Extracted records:
◆ ◆ ◆

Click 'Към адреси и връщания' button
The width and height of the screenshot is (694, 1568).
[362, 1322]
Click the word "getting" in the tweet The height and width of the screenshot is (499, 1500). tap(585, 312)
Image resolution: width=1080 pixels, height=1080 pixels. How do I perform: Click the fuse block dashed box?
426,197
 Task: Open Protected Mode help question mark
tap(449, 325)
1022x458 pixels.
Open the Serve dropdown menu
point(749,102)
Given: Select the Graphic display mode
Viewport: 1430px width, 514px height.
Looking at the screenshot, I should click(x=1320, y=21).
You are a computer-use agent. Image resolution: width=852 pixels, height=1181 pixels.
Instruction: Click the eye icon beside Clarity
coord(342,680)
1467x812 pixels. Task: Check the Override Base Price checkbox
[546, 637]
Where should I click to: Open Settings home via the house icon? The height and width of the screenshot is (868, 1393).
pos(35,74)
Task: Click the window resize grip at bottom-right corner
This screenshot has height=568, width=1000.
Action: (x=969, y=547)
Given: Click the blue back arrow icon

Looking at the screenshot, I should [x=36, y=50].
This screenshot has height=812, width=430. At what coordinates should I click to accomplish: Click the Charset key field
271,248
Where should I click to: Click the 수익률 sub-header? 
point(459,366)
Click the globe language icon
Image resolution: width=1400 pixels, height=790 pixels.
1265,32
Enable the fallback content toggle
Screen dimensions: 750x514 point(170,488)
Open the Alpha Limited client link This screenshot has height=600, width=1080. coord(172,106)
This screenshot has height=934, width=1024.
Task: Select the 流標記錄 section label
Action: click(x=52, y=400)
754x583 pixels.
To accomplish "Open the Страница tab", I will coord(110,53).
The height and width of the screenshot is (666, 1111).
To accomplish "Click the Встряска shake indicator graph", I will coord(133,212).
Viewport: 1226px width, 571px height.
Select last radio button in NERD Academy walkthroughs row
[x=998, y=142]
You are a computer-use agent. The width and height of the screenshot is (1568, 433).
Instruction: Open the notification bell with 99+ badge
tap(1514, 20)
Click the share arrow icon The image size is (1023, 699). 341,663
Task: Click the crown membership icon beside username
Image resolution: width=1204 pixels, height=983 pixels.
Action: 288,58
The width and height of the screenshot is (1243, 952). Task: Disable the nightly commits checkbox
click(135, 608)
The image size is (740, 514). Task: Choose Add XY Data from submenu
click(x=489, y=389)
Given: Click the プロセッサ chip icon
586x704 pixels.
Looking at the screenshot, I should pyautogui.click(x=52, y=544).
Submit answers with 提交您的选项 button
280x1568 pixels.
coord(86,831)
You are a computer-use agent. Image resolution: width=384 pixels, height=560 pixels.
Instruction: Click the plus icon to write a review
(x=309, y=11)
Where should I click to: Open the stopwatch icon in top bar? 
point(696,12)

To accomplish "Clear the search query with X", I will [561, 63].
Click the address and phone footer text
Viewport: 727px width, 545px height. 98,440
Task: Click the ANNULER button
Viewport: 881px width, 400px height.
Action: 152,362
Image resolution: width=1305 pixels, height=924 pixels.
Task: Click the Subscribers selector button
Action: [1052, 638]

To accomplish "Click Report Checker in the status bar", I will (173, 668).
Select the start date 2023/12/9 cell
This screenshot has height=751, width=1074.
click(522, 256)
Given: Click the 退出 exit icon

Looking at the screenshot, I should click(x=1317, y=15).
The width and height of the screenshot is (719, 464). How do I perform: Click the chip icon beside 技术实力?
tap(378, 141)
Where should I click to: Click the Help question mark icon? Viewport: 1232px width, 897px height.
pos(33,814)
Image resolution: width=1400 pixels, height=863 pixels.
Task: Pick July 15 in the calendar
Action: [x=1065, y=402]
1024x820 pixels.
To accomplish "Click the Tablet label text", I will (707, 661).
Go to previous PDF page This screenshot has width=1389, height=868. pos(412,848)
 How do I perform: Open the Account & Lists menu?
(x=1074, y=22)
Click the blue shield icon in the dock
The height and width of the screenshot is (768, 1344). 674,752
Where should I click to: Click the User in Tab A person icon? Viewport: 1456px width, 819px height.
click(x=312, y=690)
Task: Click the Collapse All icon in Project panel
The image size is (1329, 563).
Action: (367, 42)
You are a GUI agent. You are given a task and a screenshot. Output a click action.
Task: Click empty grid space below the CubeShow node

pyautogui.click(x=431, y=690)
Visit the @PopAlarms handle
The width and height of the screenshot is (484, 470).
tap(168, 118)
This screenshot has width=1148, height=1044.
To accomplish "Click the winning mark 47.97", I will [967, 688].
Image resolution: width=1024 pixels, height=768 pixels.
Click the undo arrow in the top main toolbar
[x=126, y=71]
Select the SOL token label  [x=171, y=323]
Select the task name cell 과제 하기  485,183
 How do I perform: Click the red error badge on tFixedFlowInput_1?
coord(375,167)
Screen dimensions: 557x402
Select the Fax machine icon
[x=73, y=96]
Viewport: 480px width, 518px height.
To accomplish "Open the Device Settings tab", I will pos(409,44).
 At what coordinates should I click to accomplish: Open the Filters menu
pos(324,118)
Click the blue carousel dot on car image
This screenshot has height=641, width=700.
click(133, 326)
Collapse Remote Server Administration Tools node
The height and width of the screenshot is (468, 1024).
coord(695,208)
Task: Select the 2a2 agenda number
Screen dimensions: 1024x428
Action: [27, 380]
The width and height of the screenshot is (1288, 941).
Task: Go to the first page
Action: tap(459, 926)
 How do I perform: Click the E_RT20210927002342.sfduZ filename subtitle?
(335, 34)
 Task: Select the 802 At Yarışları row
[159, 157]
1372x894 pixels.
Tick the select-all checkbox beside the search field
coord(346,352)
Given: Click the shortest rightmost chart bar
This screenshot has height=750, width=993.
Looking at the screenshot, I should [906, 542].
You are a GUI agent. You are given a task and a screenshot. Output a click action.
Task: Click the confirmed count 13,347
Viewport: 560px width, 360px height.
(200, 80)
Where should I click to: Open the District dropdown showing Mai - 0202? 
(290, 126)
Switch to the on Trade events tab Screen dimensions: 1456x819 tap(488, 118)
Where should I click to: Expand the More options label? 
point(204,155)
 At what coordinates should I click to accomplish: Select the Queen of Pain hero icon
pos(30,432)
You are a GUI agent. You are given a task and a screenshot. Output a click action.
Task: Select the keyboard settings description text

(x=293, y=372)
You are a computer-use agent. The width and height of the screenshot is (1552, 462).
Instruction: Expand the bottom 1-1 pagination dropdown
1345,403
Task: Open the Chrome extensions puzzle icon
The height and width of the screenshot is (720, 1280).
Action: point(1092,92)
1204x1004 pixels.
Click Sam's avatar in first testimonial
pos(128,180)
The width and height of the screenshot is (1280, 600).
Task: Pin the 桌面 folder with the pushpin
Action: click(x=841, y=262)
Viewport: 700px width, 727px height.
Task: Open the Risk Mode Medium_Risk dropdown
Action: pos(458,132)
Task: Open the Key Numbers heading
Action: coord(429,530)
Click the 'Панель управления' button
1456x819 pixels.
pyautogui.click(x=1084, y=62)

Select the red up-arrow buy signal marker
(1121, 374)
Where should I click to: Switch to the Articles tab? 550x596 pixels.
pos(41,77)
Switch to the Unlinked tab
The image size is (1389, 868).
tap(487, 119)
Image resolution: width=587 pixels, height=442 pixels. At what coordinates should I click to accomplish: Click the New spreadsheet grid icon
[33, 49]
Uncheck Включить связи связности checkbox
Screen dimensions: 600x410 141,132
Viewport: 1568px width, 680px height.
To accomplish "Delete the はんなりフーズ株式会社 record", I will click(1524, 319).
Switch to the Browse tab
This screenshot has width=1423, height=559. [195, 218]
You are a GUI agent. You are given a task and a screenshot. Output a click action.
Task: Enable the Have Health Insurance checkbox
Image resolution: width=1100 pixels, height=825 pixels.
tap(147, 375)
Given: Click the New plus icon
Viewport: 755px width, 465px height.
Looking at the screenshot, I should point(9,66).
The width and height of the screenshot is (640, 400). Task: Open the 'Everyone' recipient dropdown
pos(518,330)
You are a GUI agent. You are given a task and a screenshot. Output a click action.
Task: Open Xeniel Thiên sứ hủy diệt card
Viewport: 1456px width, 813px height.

◆ ◆ ◆

→ WHAT NEEDS TO BE DONE:
Scan the records for the word "computer". Copy each line where it turns up.

→ SOLUTION TO THIS EXERCISE:
You are a computer-use agent. Image resolution: width=852 pixels, height=1181 pixels.
You are a computer-use agent. The width and height of the screenshot is (1568, 433).
You are a computer-use agent. Image resolution: width=384 pixels, height=560 pixels.
You are a computer-use agent. The width and height of the screenshot is (1552, 462).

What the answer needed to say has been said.